Stored data:
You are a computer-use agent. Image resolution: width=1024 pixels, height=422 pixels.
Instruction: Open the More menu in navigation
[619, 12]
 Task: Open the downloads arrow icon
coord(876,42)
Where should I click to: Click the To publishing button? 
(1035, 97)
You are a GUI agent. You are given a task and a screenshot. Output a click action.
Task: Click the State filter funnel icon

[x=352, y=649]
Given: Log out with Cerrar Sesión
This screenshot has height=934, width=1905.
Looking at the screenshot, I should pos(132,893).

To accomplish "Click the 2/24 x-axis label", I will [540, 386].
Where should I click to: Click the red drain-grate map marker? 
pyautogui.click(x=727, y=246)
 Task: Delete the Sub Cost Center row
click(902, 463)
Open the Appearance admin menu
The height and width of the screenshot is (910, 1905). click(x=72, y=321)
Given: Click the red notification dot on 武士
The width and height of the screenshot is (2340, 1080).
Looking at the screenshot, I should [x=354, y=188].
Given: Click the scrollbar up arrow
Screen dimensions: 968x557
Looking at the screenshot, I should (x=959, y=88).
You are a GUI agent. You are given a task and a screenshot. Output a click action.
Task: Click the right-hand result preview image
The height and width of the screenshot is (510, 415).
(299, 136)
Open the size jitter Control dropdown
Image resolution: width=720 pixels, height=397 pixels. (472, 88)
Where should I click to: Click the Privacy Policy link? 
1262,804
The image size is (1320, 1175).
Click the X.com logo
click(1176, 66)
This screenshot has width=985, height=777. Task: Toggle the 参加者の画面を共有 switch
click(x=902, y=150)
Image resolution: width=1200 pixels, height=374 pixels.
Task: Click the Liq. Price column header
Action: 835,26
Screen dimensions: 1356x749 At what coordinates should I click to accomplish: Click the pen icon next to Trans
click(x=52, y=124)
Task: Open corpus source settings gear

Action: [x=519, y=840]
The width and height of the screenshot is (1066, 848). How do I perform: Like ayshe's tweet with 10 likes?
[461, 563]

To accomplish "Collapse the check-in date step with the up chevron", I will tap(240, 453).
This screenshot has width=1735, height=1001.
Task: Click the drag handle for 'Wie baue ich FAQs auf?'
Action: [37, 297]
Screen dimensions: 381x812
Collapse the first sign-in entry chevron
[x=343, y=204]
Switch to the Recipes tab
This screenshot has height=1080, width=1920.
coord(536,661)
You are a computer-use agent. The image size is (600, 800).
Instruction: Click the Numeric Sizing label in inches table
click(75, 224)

Description of the task
If a line in the data above includes the string "computer", copy it.

Exercise result
You are a computer-use agent. Image resolution: width=1024 pixels, height=422 pixels.
You are a computer-use agent. The image size is (600, 800).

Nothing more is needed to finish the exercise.